Munda Race and Kerala People

The Munda people belong to the Australoid race and speak a family of languages called the Munda family:  Korku, Santali, Mundari, Kharia, Saora, Parengi, Gutob, Bonda, and Didey.  Today they live in the Chotanagpur geo-graphical region of Eastern India though once they occupied the whole of India, that is, before the arrival of Dravidians and Aryans.  A comparative study of Malayalam, the language of Keralites, and the Munda languages that I have done shows the presence of a large number of Munda words in Malayalam.  Physical and cultural anthropology shows significant similarities between Keralites and Mundas.  A comparative study of Munda and Kerala folklore suggests also numerous similarities.

According to tribal folk traditions, the people of Kerala originally came from the east of the western Gnats through gaps like Palghat, Thamarasserri, and Aramboli.  They were known then as Cheras (meaning "men").  Already by the time of Emperor Ashoka, they were settled down south of the Mauryan Empire.

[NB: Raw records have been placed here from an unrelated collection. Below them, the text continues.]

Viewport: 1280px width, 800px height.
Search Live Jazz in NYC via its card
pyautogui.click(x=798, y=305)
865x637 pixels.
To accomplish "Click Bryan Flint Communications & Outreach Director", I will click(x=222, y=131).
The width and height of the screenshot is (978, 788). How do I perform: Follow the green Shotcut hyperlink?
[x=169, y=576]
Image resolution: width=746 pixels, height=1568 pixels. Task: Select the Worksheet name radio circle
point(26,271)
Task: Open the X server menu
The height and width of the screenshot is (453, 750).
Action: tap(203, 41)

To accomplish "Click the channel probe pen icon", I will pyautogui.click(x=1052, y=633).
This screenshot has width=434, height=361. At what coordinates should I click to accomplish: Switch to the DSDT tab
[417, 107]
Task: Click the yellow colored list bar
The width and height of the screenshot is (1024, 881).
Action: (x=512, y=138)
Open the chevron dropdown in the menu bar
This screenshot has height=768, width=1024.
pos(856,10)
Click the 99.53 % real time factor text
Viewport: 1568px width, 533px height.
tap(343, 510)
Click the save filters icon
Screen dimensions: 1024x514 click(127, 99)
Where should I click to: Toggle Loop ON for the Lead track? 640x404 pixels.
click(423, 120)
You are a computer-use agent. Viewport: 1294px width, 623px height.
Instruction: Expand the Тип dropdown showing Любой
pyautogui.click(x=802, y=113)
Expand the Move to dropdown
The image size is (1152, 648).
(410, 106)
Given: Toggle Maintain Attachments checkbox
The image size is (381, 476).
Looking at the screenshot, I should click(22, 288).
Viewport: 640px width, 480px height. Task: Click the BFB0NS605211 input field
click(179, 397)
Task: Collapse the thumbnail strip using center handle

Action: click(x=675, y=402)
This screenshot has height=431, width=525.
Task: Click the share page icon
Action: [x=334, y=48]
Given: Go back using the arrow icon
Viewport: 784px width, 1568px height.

But the Cheras, according to their traditions, came from the Chotanagpur region where they lived among other Mundas and spoke Munda languages.  There is still a formerly Munda ethnic group southeast of Gorakhpur who are called "Cheras"; today these Cheras speak Indo-European languages as a result of large-scale assimilation with the Aryan immigrants.  Members of this Munda-Chera tribe gradually moved south to Tamil Nadu carrying with them their Munda language and megalith tradition.

Having settled down in Tamil Nadu for hundreds of years since 500 B.C., they accepted Dravidian as their spoken language while retaining many Munda words in their speech which later came to be known as Malayalam.  During the political upheavals in the eastern plains among the Pandyas, Cholas, Pallavas, and Rashtrakutas, during the long period between the fourth and eighth century A.D., thousands of Cheras and related tribes fled west across the Western Ghats and settled down in different parts of Kerala.  It is these Munda-Chera immigrants who left most of the megaliths all along their travel route.  Thus, I notice a Munda substratum in the Malayalam language and a Munda streak in Keralites' racial features and cultural heritage.